(If you've never read the book and are interested in what it's about, please check out my post here.)
In a very big summation of several articles and the video, CBS/60 Minutes is alleging that a lot of what Mortenson says in his book is untrue and/or highly exaggerated. For example, CBS claims he never got lost on his hike up K2 (which is what ultimately lead him to writing the book) and that he subsequently never built the schools, or at least not as many schools as he claimed to have built. CBS also managed to interview some people who appeared in photos in his book. One such photo was a picture of "Taliban" men who captured him and held him hostage for several days. When CBS asked one of the men in that photo if he was a member of the Taliban, he denied it. (Though, wouldn't you deny if it you were a member of a highly controversial organization? Just sayin'!) Also, CBS, in conjunction with the American Institute of Philanthropy, closely scrutinized the Central Asia Institute's financial statements and deduced that much of the money raised for the building of schools in the Middle East had been used to fund Mortenson's travels within the U.S. in order to promote his book and raise additional funds for CAI. You can find the full report/video on 60 Minutes.
Yesterday, I also received an email from Greg Mortenson talking about this breaking news on his popular book. (I get emails from him because I donated to his organization, the Central Asia Institute). Here is some of what he said:
Greg later went on to say that he is currently suffering from a hole in his heart, and is about to undergo surgery, and this also contributed to his reason for not speaking on camera."The Board of Directors and I made the very difficult decision to not engage with "60 Minutes" on camera, after they attempted an eleventh hour aggressive approach to reach me, including an ambush in front of children at a book signing at a community service leadership convention in Atlanta. It was clear that the program's disrespectful approach would not result in a fair, balanced or objective representation of our work, my books or our vital mission. We also turned down a last minute request for an interview with Jon Krakauer.

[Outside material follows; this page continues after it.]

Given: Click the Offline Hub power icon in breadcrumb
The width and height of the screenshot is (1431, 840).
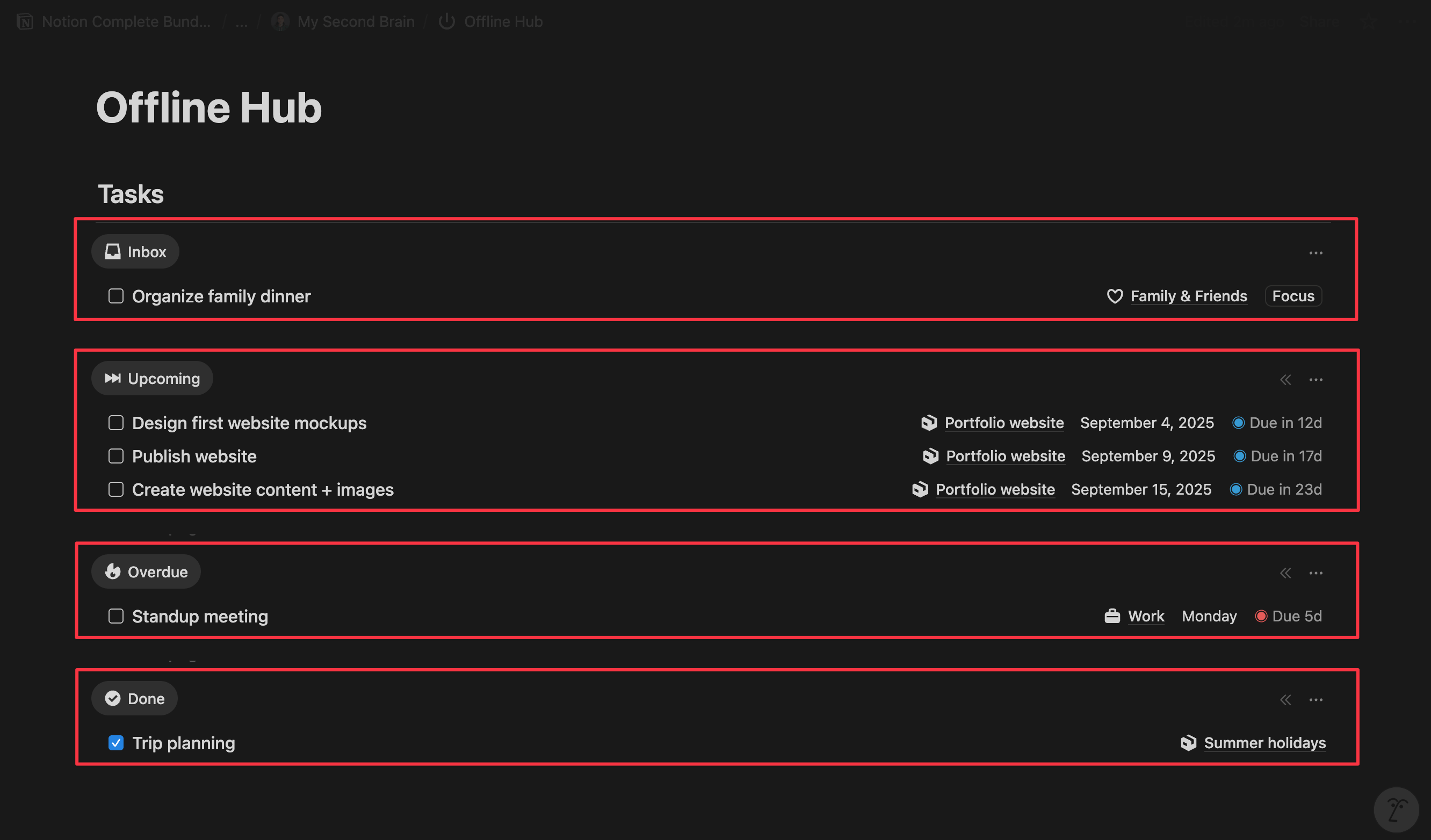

The "60 Minutes" program may appear to ask simple questions, but the answers are often complex, not easily encapsulated in 10-second sound bites."
While CBS does make some compelling arguments, I don't want to believe them. In regard to the amount of money spent on travel expenditures for raising money for CAI, and how more money was spent doing that than building schools, I think it's somewhat justifiable. "You have to spend money to make money". You have to spend money to promote this organization (CAI) and awareness of what it does in order to raise money in order to build these schools. Also, it says in the book numerous times, which I'm sure is very true, that the cost of building a school over there is FAR less than what it would be to build a school in the U.S.
What do you think about all of this? Do you think Greg is fudging the numbers for his own benefit, or do you think that this could be a case of jealousy - haters of Greg and his mission and being jealous/angry/some-other-emotion about his success and is trying to take him down?